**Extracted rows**

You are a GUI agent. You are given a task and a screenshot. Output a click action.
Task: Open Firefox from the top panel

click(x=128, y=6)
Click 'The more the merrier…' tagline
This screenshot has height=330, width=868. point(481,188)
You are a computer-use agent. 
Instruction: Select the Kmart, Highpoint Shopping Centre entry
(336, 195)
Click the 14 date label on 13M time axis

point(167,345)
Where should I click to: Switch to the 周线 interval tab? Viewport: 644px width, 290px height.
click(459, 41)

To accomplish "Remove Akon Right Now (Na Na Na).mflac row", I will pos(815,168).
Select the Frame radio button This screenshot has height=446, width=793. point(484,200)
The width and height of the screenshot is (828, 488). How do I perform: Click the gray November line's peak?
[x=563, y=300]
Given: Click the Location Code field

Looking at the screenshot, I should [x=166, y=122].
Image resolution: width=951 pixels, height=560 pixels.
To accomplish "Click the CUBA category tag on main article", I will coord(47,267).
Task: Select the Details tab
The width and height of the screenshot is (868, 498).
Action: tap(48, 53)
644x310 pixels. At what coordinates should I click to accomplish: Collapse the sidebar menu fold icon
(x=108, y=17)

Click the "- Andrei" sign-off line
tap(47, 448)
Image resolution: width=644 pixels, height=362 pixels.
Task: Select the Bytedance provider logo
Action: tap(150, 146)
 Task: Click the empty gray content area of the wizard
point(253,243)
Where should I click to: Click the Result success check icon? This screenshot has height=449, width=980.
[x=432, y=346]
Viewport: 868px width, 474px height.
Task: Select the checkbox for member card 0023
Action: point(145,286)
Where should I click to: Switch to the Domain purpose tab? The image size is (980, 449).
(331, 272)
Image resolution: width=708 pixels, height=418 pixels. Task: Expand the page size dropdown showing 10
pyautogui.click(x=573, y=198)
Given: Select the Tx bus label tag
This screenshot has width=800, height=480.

**OBJECTIVE**
Count how many of the rows above contain the string "accomplish", matching case exactly. Reply with the number only.

**COMPLETED EXERCISE**
3